Every line of the data below should be printed exactly.
━━━━━ RAW DATA ━━━━━
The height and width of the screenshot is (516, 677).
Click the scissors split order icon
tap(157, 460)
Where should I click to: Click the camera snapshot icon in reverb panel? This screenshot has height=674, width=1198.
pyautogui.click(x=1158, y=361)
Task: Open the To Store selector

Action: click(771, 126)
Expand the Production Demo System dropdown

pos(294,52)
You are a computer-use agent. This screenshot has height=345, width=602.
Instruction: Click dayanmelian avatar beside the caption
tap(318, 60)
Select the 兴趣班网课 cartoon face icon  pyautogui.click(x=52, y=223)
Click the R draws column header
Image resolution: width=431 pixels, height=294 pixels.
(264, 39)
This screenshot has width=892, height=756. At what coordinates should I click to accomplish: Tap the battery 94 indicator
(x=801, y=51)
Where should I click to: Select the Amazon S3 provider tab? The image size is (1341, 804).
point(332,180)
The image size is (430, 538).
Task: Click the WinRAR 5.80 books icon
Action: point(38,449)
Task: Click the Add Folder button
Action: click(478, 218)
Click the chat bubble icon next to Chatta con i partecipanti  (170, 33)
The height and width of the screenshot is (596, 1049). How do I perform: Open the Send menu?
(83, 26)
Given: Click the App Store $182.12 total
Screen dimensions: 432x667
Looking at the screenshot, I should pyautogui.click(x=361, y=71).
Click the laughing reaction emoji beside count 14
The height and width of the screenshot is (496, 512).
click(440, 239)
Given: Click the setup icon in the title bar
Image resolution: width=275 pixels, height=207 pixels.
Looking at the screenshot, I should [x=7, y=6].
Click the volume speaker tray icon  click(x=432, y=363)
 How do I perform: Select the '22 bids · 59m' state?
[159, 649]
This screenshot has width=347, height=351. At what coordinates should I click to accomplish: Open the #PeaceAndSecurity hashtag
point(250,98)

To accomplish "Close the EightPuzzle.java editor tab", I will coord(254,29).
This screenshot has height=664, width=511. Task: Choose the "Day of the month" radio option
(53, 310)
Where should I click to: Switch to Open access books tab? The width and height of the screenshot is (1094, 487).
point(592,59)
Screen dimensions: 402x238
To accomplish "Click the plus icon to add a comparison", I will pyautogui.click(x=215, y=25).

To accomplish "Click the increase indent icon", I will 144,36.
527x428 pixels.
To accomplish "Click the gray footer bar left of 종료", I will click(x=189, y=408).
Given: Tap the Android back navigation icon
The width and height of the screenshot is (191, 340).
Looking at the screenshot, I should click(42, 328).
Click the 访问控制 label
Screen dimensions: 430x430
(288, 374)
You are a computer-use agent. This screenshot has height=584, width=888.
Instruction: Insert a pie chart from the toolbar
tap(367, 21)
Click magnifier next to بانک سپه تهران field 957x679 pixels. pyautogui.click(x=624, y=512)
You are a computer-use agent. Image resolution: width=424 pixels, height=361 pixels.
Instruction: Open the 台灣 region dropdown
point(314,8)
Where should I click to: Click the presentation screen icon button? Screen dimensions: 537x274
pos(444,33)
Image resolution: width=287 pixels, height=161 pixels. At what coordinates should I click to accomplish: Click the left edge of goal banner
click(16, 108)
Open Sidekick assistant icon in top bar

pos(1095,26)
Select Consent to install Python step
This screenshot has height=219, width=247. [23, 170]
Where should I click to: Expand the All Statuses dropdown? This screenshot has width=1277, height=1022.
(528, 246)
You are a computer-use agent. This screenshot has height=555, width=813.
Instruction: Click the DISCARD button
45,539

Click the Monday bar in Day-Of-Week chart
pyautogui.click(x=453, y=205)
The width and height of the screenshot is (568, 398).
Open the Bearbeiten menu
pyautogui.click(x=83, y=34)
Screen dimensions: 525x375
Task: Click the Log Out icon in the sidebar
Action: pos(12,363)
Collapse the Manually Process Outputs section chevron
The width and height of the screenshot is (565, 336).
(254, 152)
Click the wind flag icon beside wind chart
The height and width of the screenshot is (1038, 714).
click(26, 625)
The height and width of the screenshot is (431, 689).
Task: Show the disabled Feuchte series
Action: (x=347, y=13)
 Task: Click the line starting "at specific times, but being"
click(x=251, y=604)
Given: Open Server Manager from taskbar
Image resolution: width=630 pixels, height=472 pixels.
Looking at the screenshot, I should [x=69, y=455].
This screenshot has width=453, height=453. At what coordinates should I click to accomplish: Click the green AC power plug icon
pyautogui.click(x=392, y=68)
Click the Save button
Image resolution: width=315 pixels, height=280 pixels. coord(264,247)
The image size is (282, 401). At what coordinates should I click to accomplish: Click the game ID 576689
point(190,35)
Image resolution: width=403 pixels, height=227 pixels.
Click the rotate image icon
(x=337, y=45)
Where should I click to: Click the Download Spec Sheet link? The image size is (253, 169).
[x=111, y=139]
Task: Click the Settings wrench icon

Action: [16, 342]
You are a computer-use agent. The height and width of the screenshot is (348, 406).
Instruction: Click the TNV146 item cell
━━━━━
TASK SOLUTION:
The height and width of the screenshot is (516, 677).
Click the scissors split order icon
tap(157, 460)
Where should I click to: Click the camera snapshot icon in reverb panel? This screenshot has height=674, width=1198.
pyautogui.click(x=1158, y=361)
Task: Open the To Store selector

Action: click(771, 126)
Expand the Production Demo System dropdown

pos(294,52)
You are a computer-use agent. This screenshot has height=345, width=602.
Instruction: Click dayanmelian avatar beside the caption
tap(318, 60)
Select the 兴趣班网课 cartoon face icon  pyautogui.click(x=52, y=223)
Click the R draws column header
Image resolution: width=431 pixels, height=294 pixels.
(264, 39)
This screenshot has width=892, height=756. At what coordinates should I click to accomplish: Tap the battery 94 indicator
(x=801, y=51)
Where should I click to: Select the Amazon S3 provider tab? The image size is (1341, 804).
point(332,180)
The image size is (430, 538).
Task: Click the WinRAR 5.80 books icon
Action: point(38,449)
Task: Click the Add Folder button
Action: click(478, 218)
Click the chat bubble icon next to Chatta con i partecipanti  (170, 33)
The height and width of the screenshot is (596, 1049). How do I perform: Open the Send menu?
(83, 26)
Given: Click the App Store $182.12 total
Screen dimensions: 432x667
Looking at the screenshot, I should pyautogui.click(x=361, y=71).
Click the laughing reaction emoji beside count 14
The height and width of the screenshot is (496, 512).
click(440, 239)
Given: Click the setup icon in the title bar
Image resolution: width=275 pixels, height=207 pixels.
Looking at the screenshot, I should [x=7, y=6].
Click the volume speaker tray icon  click(x=432, y=363)
 How do I perform: Select the '22 bids · 59m' state?
[159, 649]
This screenshot has width=347, height=351. At what coordinates should I click to accomplish: Open the #PeaceAndSecurity hashtag
point(250,98)

To accomplish "Close the EightPuzzle.java editor tab", I will coord(254,29).
This screenshot has height=664, width=511. Task: Choose the "Day of the month" radio option
(53, 310)
Where should I click to: Switch to Open access books tab? The width and height of the screenshot is (1094, 487).
point(592,59)
Screen dimensions: 402x238
To accomplish "Click the plus icon to add a comparison", I will pyautogui.click(x=215, y=25).

To accomplish "Click the increase indent icon", I will 144,36.
527x428 pixels.
To accomplish "Click the gray footer bar left of 종료", I will click(x=189, y=408).
Given: Tap the Android back navigation icon
The width and height of the screenshot is (191, 340).
Looking at the screenshot, I should click(42, 328).
Click the 访问控制 label
Screen dimensions: 430x430
(288, 374)
You are a computer-use agent. This screenshot has height=584, width=888.
Instruction: Insert a pie chart from the toolbar
tap(367, 21)
Click magnifier next to بانک سپه تهران field 957x679 pixels. pyautogui.click(x=624, y=512)
You are a computer-use agent. Image resolution: width=424 pixels, height=361 pixels.
Instruction: Open the 台灣 region dropdown
point(314,8)
Where should I click to: Click the presentation screen icon button? Screen dimensions: 537x274
pos(444,33)
Image resolution: width=287 pixels, height=161 pixels. At what coordinates should I click to accomplish: Click the left edge of goal banner
click(16, 108)
Open Sidekick assistant icon in top bar

pos(1095,26)
Select Consent to install Python step
This screenshot has height=219, width=247. [23, 170]
Where should I click to: Expand the All Statuses dropdown? This screenshot has width=1277, height=1022.
(528, 246)
You are a computer-use agent. This screenshot has height=555, width=813.
Instruction: Click the DISCARD button
45,539

Click the Monday bar in Day-Of-Week chart
pyautogui.click(x=453, y=205)
The width and height of the screenshot is (568, 398).
Open the Bearbeiten menu
pyautogui.click(x=83, y=34)
Screen dimensions: 525x375
Task: Click the Log Out icon in the sidebar
Action: pos(12,363)
Collapse the Manually Process Outputs section chevron
The width and height of the screenshot is (565, 336).
(254, 152)
Click the wind flag icon beside wind chart
The height and width of the screenshot is (1038, 714).
click(26, 625)
The height and width of the screenshot is (431, 689).
Task: Show the disabled Feuchte series
Action: (x=347, y=13)
 Task: Click the line starting "at specific times, but being"
click(x=251, y=604)
Given: Open Server Manager from taskbar
Image resolution: width=630 pixels, height=472 pixels.
Looking at the screenshot, I should [x=69, y=455].
This screenshot has width=453, height=453. At what coordinates should I click to accomplish: Click the green AC power plug icon
pyautogui.click(x=392, y=68)
Click the Save button
Image resolution: width=315 pixels, height=280 pixels. coord(264,247)
The image size is (282, 401). At what coordinates should I click to accomplish: Click the game ID 576689
point(190,35)
Image resolution: width=403 pixels, height=227 pixels.
Click the rotate image icon
(x=337, y=45)
Where should I click to: Click the Download Spec Sheet link? The image size is (253, 169).
[x=111, y=139]
Task: Click the Settings wrench icon

Action: [16, 342]
You are a computer-use agent. The height and width of the screenshot is (348, 406).
Instruction: Click the TNV146 item cell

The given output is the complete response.